Task: Would you transcribe the lines running from the one that holds "You are a GUI" to the last line of the records? Leave every picture out.

************

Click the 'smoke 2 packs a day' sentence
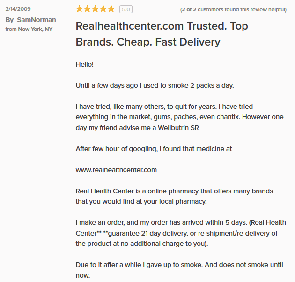The height and width of the screenshot is (282, 295). [155, 85]
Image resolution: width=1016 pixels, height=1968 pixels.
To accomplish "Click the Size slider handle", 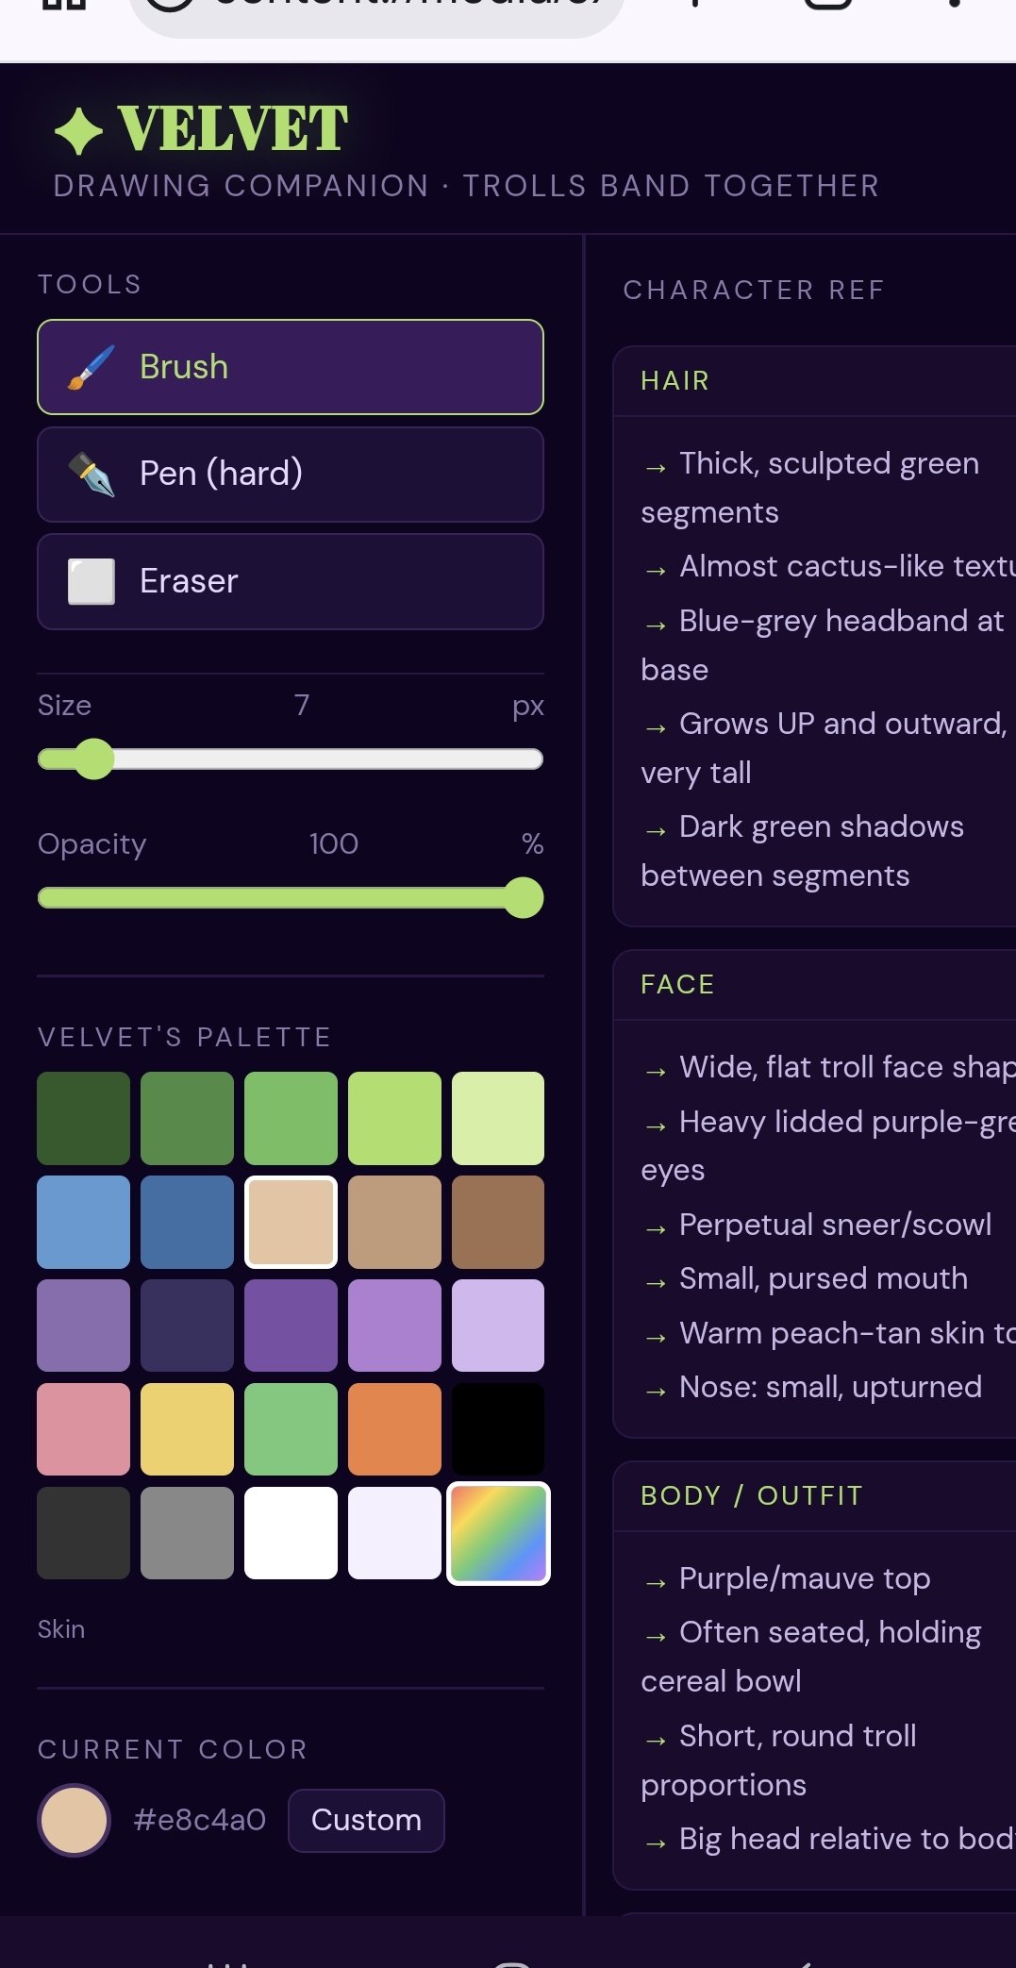I will click(x=93, y=759).
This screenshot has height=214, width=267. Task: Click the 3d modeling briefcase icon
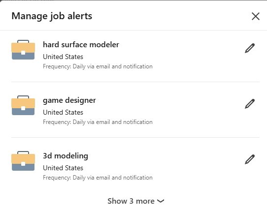[x=23, y=161]
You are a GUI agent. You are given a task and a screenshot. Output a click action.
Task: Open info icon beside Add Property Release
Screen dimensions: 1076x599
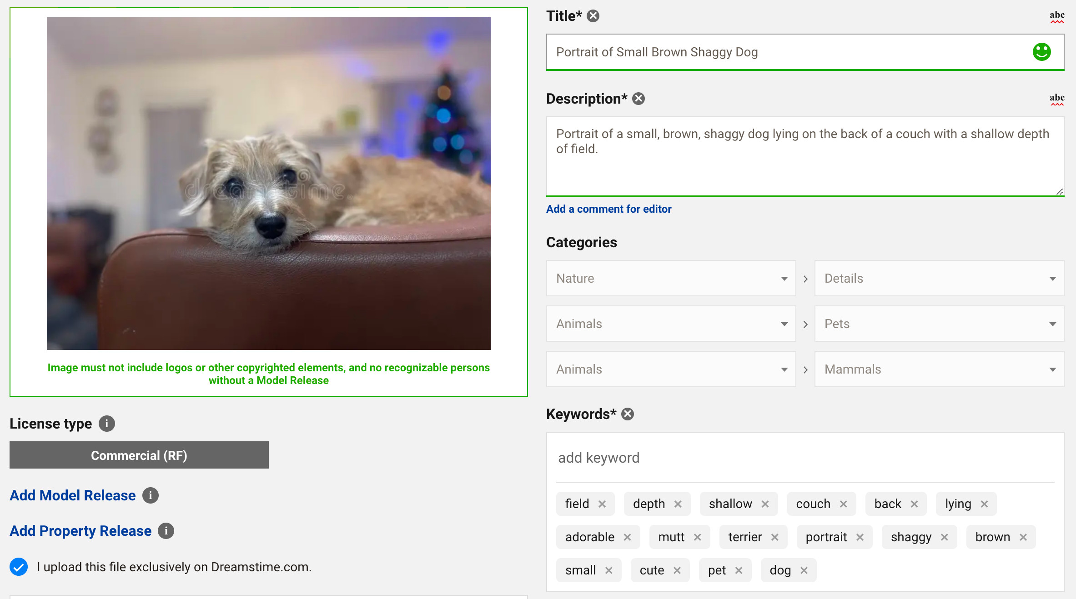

************

Exercise result:
You are a GUI agent. You are given a task and a screenshot. Output a click action.
Task: Open info icon beside Add Property Release
Screen dimensions: 1076x599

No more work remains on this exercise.